On Sunday, Donald Trump campaign manager Kellyanne Conway dismissed criticism of her candidate for being a champion of the “birther” movement during an appearance on NBC’s Meet The Press. The issue is back in the spotlight after Trump tried to dismiss his association with the fringe movement in one sentence during a Friday press address.
When host Chuck Todd asked Conway how and when Donald Trump concluded that President Obama was born in the United States, she coolly replied, “You’ll have to ask him that. That’s a personal decision.” Conway repeated her campaign’s accusation that Hillary Clinton was responsible for starting speculation that the president was born in Kenya.
“Who cares about the Clinton incident?” Todd asked. “Donald Trump, for five years, perpetuated this. This has been, arguably, part of his political identity for the last five years. So what difference does it make whether Clinton does it? Why do two wrongs make a right in this case? That’s what I’m– forget the Clinton incident for a minute. Why did he perpetuate it for five years after some associates from Hillary Clinton, in your words?”
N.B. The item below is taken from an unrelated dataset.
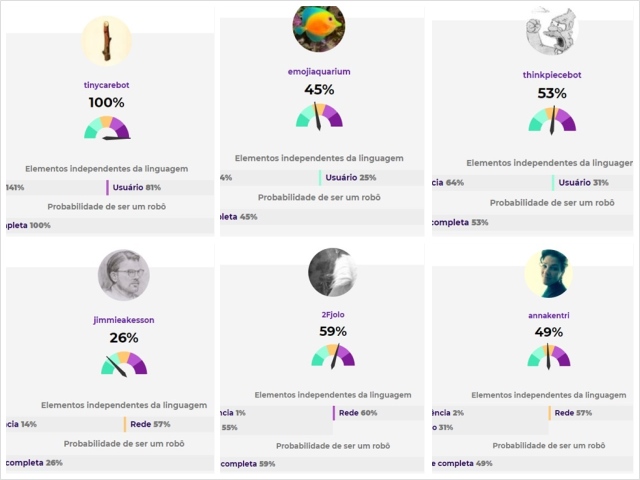640x480 pixels.
Task: Open the 2Fjolo username link
Action: point(333,314)
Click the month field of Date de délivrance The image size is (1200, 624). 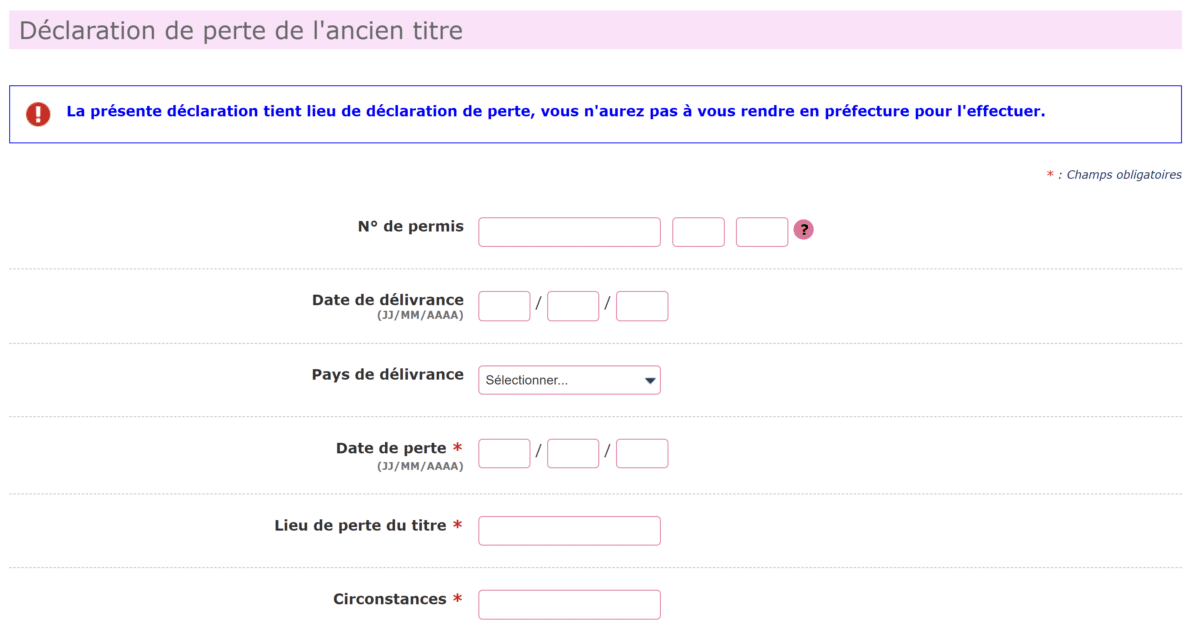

Conway evaded the question, launching into a monologue that focused on Clinton’s campaign against then-Senator Barack Obama in 2008, and later her campaign against Senator Bernie Sanders. “But Kellyanne, hang on a minute,” Todd interrupted.
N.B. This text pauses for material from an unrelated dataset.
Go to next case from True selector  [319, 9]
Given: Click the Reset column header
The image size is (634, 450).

“You guys, in a press release on Friday, called Birtherism a smear. You used the word ‘smear.’ So for five years, and you were doing it to try to attack Hillary Clinton, does that mean for five years Donald Trump was perpetuating a smear? So if he was, why didn’t Donald Trump apologize to the president? Why didn’t Donald Trump apologize to the family of somebody who died in a plane crash where he tweeted out innuendo that this person somehow was involved in some cover-up with the birth certificate? If your campaign believes it’s a smear, shouldn’t Donald Trump apologize to the president?”
Trump’s campaign manager scoffed at the journalist’s questions. “In 2007 and 2008, Chuck, Donald Trump wasn’t running against Barack Obama for president,” she replied. “He wasn’t smearing him about this. He was building buildings. He was being his successful self, a job creator.” But Todd kept on pushing:
“In 2012, when he was thinking about running for president, he tweeted things like this: ‘An extremely credible source has called my office and told me that Barack Obama’s birth certificate is a fraud.’ Also in 2012: ‘When I was 18, people called me Donald Trump. When he was 18, Barack Obama was Barry Soweto. Weird.’ Those are just a number of examples, when he was running for president, where he was bringing up this issue. So how can you just totally dismiss this as part of his political identity?”
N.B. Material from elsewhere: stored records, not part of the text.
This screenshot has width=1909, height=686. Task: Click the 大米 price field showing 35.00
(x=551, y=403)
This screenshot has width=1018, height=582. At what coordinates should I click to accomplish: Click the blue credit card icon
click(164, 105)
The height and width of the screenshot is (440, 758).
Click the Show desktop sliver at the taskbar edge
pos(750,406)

“I think the only people left obsessed about this are those still covering it,” Conway insisted, stating that voters don’t want the media to cover her candidate’s birtherism. “People are supposed to be covering our candidate, not slandering him consistently on social media.”
“I get what you’re deflecting,” Todd replied. “And if I were in your shoes, I understand why you’re deflecting.”